Billy winced. “I can go myself. I—”
“Don’t waste your breath,” I said. “I’m taking you.” He didn’t argue.
There was no answer at the Sachs apartment, but Billy gave me the gallery number and Ines Icasa was there. Her voice was taut with worry and she let out a long breath when I told her that I was bringing Billy home.
“Dios mÃo,” she said softly. “Thank you, detective, I will be here.” She hung up and I pocketed my phone. I looked across at Billy.
“You want anything else?” I asked. He shook his head. “You ready to go?”
He rubbed the back of his neck and stared at me. His blue eyes were large in his narrow face. “Will you look for him anyway?” he asked.
“I’ll look for him,” I said. I didn’t know what else to say.
It wasn’t quite noon when Billy and I walked into the I-2 Gallery. The shades were up on the windows and the place was flooded with light and empty except for Ines. There was a half-filled glass of red wine on the long counter and a scattering of papers. A cigarette smoldered in a metal ashtray. Ines’s pink shirt was clean and starched, and her hair was combed and shiny, but her coloring was still off and there were shadows under her eyes. Billy started to say something but she cut him off.
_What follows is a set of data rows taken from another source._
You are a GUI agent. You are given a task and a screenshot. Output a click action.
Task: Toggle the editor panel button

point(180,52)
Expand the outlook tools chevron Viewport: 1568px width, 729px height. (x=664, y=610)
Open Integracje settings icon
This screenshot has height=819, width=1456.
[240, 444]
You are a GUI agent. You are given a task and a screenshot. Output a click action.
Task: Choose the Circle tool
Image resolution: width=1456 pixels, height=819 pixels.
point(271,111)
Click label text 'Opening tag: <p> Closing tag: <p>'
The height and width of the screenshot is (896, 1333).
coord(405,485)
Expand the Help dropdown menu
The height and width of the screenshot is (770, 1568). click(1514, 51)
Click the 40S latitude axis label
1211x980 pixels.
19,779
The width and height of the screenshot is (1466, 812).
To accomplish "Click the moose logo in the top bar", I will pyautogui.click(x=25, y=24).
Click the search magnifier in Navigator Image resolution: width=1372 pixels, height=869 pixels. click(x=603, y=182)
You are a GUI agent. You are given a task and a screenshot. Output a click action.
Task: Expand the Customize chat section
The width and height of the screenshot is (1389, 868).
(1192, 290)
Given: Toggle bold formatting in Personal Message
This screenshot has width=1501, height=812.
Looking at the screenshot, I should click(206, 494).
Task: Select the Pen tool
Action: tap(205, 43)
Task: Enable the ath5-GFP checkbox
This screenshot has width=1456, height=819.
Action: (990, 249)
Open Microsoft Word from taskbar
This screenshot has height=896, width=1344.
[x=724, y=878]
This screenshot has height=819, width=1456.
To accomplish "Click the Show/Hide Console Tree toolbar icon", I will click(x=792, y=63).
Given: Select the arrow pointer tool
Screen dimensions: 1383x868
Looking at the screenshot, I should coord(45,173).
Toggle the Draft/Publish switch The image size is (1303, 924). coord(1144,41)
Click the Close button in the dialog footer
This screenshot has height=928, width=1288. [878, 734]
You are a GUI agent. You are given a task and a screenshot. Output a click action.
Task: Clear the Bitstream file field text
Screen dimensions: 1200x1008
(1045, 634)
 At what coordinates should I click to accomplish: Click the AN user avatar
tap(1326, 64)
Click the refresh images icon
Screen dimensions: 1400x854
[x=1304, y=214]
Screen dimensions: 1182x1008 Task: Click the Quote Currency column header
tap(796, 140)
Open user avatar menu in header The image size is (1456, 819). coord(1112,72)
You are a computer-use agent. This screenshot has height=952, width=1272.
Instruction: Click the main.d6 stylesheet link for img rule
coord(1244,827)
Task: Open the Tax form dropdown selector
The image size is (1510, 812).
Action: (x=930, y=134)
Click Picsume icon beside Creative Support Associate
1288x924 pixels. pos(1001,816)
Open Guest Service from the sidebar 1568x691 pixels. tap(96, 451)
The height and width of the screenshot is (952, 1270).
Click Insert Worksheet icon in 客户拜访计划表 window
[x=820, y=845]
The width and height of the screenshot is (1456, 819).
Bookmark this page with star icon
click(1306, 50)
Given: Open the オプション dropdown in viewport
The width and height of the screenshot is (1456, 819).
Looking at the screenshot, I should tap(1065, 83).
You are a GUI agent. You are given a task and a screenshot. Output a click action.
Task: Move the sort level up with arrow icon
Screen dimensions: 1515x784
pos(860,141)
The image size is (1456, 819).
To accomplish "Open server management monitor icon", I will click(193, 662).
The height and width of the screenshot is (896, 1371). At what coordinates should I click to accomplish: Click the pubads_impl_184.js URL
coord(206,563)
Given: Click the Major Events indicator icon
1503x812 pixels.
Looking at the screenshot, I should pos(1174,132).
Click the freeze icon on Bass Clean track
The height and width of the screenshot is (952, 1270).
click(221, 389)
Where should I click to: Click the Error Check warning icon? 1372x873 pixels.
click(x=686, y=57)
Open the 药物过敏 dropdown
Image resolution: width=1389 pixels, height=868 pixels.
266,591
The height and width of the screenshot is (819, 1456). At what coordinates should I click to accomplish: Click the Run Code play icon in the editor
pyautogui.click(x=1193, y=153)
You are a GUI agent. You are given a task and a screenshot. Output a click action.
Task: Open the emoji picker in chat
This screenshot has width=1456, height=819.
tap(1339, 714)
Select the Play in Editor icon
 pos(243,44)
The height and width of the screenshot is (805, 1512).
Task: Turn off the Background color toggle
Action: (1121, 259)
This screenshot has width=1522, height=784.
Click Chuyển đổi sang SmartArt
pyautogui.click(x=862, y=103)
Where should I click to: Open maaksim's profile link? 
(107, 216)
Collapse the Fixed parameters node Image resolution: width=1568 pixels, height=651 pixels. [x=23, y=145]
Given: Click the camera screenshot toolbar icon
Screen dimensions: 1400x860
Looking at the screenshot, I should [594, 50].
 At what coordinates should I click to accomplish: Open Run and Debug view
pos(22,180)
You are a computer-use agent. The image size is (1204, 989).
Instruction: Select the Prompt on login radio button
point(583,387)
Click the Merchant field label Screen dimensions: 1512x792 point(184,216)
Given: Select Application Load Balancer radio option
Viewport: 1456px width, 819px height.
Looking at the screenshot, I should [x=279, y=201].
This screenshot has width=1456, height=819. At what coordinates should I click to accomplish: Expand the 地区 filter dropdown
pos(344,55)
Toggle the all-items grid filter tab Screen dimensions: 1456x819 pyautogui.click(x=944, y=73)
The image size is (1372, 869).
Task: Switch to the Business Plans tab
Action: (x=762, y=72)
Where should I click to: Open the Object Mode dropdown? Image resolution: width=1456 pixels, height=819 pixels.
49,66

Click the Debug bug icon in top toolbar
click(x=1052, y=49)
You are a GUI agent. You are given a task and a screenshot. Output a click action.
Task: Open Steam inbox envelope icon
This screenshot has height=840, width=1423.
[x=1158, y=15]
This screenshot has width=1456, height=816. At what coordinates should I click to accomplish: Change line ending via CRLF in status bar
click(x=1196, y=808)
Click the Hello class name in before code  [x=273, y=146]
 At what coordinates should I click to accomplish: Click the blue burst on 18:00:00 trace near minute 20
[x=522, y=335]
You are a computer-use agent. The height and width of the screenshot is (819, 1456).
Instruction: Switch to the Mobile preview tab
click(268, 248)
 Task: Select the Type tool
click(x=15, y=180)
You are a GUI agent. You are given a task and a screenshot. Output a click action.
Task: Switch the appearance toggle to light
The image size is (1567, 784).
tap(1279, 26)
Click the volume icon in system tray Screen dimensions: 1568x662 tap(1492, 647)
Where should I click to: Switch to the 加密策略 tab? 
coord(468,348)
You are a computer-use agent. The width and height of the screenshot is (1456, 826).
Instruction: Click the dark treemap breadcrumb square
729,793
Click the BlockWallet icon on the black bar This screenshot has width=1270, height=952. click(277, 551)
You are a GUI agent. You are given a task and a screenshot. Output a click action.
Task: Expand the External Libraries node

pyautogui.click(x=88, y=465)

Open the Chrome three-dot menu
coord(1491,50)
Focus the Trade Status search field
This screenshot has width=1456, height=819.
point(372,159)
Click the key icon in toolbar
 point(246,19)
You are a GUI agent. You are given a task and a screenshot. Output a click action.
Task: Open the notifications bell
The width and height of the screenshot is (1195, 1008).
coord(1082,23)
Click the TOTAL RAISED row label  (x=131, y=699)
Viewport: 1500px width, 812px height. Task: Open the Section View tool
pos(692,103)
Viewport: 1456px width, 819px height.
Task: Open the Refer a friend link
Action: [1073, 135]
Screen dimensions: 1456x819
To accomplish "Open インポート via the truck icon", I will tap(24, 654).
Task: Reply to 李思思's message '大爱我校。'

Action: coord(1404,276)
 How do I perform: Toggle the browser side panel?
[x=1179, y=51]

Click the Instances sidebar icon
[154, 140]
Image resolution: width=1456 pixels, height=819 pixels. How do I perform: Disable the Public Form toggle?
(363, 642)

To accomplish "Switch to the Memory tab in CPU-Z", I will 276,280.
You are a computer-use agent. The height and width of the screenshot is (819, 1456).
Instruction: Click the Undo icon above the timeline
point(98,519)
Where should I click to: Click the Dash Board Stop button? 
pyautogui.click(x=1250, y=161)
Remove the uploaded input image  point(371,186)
“Upstairs, Guillermo,” she said. Billy opened his mouth again, but Ines pointed at him before he could speak. “Now.” He glanced at me and shrugged and went. Ines sat on a stool behind the counter and sighed deeply. She reached for her cigarette and took a long drag. It smelled like a brush fire. Her elegant fingers slid aimlessly along the countertop.
“The school telephoned this morning,” she said, “to ask if he was ill. He has done this before— several times. But it is always very … worrying. He came to see you?” I nodded. “Why?”